Fox News confirms that Iran is flying surveillance drones over Iraq, something the U.S. also is doing.
The New York Times reported that Iran, in addition, is sending tons of military equipment to the fellow Shiite-led government in Iraq and is dispatching military advisers. According to the Times, about a dozen officers from Iran's Qods Force have been sent into the country.

Gen. Qassim Suleimani, head of that paramilitary wing, also reportedly visited Iraq at least twice to advise the Iraqi military.

This comes as the Obama administration sends up to 300 military advisers into Iraq; according to officials, 180 so far are on the ground in Baghdad.

They have not left the city, and they're working on setting up a Joint Operations Center. It is unclear whether and when they might leave Baghdad to set up a similar center in the northern part of the country.

The apparent involvement, however, of Iran as well as Syria is raising red flags in the Obama administration, with top officials voicing concern that their involvement could create a "flashpoint" that deepens sectarian tensions in the country. A senior U.S. official also confirmed to Fox News earlier this week that there are indications Syrian aircraft launched airstrikes against Sunni militant targets in Iraq on Monday.

Asked about these developments on Wednesday, Secretary of State John Kerry warned about actions "that might exacerbate the sectarian divisions that are already at a heightened level of tension."

He added: "It's very important that nothing takes place that contributes to the extremism or could act as a flashpoint with respect to the sectarian divide," Kerry said, speaking in Brussels in the middle of a multi-country tour aimed at easing the Iraq crisis.

Kerry, noting reports of Iran and Syria intervention, stressed the need for a new Iraqi government, so it can make decisions without "outside forces moving to fill a vacuum."

Speaking in Washington, White House Press Secretary Josh Earnest also said that the solution to the Iraq crisis does not involve militias or the "murderous Assad regime" in Syria.

The involvement of Iran and Syria further complicates the Obama administration's position in trying to shore up the embattled Iraqi security forces as they face radical militants with the Islamic State of Iraq and Syria, or ISIS.
In this case, Iran and Syria -- long-time foes of the U.S. -- find themselves with aligning interests in seeking to stabilize Iraq's government.

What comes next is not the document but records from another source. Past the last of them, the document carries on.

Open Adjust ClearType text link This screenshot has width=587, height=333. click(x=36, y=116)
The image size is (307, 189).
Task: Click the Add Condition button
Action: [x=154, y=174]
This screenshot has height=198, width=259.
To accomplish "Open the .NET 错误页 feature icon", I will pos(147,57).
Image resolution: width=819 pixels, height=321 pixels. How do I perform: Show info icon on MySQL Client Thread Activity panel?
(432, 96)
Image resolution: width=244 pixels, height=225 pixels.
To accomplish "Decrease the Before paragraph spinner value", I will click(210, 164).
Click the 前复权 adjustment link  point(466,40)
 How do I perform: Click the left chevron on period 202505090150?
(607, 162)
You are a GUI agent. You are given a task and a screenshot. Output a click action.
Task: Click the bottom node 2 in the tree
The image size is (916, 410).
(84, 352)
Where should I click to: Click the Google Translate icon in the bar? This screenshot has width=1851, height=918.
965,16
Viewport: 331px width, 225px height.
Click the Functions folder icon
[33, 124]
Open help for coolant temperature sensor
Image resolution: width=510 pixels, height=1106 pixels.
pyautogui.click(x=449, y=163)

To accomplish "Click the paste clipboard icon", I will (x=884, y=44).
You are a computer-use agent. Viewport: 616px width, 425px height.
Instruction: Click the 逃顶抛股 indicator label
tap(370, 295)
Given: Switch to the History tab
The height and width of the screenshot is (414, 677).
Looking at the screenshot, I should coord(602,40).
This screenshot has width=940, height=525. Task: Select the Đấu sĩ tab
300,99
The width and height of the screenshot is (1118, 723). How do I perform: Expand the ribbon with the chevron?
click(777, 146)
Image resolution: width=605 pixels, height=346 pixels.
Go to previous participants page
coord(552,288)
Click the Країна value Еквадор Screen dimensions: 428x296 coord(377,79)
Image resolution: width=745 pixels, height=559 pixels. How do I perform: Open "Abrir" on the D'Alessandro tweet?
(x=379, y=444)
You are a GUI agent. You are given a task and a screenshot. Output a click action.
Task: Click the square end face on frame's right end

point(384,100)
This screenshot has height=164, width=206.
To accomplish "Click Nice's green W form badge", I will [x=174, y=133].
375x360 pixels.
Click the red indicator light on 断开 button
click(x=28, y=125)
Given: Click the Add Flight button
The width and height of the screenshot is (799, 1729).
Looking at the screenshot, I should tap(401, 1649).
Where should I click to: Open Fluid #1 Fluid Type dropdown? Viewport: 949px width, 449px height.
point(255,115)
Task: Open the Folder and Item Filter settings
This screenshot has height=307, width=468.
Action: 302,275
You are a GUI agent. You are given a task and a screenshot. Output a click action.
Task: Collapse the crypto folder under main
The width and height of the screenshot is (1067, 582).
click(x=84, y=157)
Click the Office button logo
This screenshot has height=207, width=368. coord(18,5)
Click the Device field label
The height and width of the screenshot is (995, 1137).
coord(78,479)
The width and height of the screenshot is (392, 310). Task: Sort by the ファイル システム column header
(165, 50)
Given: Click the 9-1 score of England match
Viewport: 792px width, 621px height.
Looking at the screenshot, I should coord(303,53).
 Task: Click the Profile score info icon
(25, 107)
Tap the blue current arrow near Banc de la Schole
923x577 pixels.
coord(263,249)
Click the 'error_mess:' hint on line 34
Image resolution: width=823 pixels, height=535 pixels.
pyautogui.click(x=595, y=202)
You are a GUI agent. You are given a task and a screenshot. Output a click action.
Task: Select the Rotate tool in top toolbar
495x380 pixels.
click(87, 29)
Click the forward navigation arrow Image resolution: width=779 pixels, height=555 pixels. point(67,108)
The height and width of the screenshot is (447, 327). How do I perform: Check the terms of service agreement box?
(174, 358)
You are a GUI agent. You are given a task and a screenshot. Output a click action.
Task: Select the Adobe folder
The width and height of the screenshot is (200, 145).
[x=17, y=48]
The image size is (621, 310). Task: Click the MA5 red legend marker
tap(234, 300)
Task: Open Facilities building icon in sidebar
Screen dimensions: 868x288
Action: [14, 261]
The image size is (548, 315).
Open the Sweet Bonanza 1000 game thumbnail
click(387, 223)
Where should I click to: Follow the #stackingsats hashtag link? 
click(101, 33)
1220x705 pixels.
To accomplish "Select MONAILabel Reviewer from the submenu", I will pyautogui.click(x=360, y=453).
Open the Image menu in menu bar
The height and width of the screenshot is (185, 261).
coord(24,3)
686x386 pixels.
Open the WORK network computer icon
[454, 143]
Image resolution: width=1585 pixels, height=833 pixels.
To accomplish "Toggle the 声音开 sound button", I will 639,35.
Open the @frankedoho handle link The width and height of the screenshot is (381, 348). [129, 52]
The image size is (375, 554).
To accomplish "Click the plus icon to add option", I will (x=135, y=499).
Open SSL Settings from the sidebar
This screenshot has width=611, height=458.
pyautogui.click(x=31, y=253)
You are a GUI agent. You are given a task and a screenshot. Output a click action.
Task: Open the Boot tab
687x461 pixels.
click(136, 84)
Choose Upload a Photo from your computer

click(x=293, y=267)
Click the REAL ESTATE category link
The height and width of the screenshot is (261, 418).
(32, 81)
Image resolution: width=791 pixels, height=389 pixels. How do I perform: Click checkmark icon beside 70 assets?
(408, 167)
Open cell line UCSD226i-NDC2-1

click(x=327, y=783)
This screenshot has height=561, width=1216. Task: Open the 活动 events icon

However, while Iran wants to preserve Shiite control of Iraq's government, the U.S. is pressing leaders in Baghdad to create a more inclusive political system.

Officials said recent strikes in Iraq appeared to be the work of Syrian President Bashar Assad's government, which is locked in a bloody civil war with opposition groups. The target of the attacks was the extremist group ISIS, which has been fighting along with the rebels opposed to Assad and has since moved swiftly across the border into Iraq.
The White House said intervention by Syria was not the way to stem the insurgents, who have taken control of several cities in northern and western Iraq.

"The solution to the threat confronting Iraq is not the intervention of the Assad regime, which allowed [ISIS] to thrive in the first place," said Bernadette Meehan, a National Security Council spokeswoman. "The solution to Iraq's security challenge does not involve militias or the murderous Assad regime, but the strengthening of the Iraqi security forces to combat threats."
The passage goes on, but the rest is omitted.